**SHORT TASK**:
Copy the records below, from the line that contains "Go up one folder level" through the line that contains "(x=348, y=252)", inclusive, reproducing each line without any change.

**EXERCISE MATERIALS**:
** begin **

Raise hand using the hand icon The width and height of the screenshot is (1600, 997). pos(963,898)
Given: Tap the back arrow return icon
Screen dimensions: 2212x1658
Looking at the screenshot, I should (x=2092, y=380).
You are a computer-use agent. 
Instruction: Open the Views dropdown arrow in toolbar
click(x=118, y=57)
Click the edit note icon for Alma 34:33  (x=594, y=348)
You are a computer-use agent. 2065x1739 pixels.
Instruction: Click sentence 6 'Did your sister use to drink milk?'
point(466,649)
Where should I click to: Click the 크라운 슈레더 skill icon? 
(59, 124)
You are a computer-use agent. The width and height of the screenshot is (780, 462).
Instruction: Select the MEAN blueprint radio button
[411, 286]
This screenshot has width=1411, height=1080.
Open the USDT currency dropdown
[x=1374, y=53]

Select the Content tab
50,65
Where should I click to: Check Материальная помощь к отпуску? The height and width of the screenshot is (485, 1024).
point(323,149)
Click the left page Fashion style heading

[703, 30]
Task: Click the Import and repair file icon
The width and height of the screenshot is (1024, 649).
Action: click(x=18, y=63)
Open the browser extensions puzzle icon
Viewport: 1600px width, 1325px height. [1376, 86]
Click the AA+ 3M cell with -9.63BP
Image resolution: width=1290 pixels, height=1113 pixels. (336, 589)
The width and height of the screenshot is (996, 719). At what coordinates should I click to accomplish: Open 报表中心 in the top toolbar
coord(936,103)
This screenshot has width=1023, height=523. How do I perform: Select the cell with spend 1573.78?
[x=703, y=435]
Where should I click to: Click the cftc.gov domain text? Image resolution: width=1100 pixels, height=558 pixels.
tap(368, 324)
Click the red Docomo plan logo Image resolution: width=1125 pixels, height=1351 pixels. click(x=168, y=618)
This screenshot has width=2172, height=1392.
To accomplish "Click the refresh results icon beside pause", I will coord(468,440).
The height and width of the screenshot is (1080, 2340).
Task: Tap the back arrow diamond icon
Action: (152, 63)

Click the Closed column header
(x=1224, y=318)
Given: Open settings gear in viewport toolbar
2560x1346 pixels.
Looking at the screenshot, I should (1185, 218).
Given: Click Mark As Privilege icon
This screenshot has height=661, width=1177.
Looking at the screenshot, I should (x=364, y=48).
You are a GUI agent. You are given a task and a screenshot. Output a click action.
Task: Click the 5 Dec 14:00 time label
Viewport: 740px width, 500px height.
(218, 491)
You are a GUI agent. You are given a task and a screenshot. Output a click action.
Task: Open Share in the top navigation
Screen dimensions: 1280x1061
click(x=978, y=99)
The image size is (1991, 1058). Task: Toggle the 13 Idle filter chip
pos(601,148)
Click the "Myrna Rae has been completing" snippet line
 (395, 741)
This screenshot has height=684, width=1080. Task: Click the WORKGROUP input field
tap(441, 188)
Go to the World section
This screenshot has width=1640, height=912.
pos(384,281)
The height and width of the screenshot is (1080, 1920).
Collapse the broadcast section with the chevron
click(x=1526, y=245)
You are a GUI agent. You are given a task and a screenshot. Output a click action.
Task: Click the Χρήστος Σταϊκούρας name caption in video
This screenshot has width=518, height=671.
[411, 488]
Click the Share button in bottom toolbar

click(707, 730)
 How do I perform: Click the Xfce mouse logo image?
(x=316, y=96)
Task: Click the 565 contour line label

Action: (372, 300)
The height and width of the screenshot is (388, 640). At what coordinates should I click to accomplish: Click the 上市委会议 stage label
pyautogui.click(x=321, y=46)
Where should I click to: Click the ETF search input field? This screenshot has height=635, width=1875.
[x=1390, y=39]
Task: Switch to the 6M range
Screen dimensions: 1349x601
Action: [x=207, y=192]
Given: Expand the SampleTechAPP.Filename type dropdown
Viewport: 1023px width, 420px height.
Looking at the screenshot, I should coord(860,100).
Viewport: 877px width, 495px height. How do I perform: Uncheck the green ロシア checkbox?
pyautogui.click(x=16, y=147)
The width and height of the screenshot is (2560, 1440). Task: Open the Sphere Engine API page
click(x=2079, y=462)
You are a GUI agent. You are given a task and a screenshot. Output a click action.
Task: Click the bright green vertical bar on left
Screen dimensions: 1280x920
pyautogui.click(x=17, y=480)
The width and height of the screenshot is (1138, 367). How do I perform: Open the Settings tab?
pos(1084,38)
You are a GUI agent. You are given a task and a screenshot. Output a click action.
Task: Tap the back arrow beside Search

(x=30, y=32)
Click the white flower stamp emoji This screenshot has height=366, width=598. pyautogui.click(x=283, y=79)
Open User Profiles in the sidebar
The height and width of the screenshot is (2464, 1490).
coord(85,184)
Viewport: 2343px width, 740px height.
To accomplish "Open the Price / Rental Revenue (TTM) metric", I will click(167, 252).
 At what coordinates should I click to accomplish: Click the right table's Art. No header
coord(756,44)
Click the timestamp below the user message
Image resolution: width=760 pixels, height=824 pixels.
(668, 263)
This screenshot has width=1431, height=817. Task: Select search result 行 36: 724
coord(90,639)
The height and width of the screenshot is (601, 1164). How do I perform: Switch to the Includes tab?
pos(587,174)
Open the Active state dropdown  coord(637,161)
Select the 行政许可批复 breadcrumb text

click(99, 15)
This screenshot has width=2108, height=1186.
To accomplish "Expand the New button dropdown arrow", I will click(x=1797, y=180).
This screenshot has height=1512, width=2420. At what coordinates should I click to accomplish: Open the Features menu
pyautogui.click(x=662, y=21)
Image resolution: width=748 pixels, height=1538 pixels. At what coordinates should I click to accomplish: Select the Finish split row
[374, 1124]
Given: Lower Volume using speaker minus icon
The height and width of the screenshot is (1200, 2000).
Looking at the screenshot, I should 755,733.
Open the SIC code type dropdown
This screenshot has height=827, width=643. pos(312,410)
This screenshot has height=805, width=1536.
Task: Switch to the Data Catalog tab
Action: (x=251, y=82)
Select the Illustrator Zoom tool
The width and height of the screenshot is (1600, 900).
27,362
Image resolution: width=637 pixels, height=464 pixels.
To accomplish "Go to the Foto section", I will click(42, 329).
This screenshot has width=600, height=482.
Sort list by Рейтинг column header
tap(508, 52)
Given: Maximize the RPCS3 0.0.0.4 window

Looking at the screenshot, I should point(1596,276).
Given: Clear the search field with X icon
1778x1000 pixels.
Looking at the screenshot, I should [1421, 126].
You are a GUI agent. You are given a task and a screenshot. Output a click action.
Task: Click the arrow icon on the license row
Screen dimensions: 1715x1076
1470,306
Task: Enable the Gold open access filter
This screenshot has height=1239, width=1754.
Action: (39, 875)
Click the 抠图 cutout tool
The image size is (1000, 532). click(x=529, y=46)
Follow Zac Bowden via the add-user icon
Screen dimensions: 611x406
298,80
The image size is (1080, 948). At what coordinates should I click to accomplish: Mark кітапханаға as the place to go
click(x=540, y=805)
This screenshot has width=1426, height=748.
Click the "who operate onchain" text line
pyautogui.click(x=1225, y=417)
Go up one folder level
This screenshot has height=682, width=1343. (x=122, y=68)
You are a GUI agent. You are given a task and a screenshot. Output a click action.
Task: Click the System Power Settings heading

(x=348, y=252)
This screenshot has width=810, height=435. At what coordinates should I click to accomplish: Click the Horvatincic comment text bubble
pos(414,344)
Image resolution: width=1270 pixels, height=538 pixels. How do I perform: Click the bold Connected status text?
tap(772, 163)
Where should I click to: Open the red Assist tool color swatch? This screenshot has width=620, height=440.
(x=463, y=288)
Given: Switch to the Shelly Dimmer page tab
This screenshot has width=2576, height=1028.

** end **

**FULL ANSWER**:
Go up one folder level
This screenshot has height=682, width=1343. (x=122, y=68)
You are a GUI agent. You are given a task and a screenshot. Output a click action.
Task: Click the System Power Settings heading

(x=348, y=252)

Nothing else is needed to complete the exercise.